County limits free speech to 3'x3' space ... in woods
![]() 'Free Speech Zone,' painted orange at Linden County Park (photo: The Detroit News) |
A Michigan woman is suing her county over limiting her petition gathering to a 3-by-3-foot square of ground in a 135-acre park, a restriction one attorney said is in the running for the title of the "most unconstitutional [free] speech zone ever."
Earlier this summer, The Detroit News reports, Denise Miller sat at a picnic table near the beach at the Linden County Park in Genesee County, Mich., gathering signatures as part of a campaign to recall Republican Gov. Rick Snyder. A park ranger told her she had to leave, and the Genesee County Parks office later confirmed that she needed a permit to petition signatures within the park.

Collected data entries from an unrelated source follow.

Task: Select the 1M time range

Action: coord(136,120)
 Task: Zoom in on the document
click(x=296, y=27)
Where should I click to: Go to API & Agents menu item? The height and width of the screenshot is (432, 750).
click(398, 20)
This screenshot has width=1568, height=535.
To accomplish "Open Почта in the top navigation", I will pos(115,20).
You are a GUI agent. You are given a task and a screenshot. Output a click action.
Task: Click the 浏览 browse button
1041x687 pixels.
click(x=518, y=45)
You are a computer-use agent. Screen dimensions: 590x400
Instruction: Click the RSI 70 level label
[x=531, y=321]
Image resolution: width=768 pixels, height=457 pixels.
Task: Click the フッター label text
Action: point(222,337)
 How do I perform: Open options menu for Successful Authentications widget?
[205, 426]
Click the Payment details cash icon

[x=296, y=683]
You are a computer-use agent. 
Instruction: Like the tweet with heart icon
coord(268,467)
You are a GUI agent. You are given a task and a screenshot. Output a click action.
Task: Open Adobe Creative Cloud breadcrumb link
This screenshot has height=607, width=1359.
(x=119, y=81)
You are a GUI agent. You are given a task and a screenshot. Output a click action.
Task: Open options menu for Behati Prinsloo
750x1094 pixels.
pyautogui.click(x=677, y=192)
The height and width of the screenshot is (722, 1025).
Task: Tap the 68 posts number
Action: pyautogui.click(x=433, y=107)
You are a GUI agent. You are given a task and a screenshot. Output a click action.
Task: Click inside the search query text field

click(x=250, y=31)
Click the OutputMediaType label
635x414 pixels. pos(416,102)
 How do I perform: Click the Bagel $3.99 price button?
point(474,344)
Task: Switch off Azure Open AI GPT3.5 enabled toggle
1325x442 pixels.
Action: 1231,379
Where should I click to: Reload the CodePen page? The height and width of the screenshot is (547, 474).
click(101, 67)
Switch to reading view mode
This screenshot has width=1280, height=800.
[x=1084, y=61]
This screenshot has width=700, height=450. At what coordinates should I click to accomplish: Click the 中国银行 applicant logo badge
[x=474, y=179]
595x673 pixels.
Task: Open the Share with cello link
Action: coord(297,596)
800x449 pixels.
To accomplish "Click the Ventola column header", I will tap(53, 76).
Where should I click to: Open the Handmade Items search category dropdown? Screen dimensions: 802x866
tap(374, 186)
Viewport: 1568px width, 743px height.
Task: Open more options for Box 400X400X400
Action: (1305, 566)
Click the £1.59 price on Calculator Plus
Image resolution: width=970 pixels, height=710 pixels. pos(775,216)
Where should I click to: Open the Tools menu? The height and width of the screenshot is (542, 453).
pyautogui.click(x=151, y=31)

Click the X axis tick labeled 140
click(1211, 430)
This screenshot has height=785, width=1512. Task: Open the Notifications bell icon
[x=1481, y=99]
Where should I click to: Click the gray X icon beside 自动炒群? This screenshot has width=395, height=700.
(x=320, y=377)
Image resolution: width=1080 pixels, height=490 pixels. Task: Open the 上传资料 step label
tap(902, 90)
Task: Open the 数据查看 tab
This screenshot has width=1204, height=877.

But after she applied for and received the permit, she discovered the parks office had limited her to a tiny "Freedom of Speech Area" that she says is located 20 feet from a remote corner of a parking lot and far from foot traffic.
Just in case she couldn't find the designated 3-by-3 foot zone, parks officials spray-painted an orange box in the grass to mark the spot.
Now the American Civil Liberties Union has filed a lawsuit in federal court, asking U.S. District Judge George Caram Steeh to strike down both the ban on petitioning without a permit and the rule restricting petitioning to the "Freedom of Speech Area."
"In a free society, citizens do not need the government’s permission to simply petition in a public park," said Michael J. Steinberg, ACLU of Michigan legal director, in a statement. "Barring petitioning anywhere in a 135-acre park except for a tiny, isolated spot is a particularly egregious violation of the First Amendment."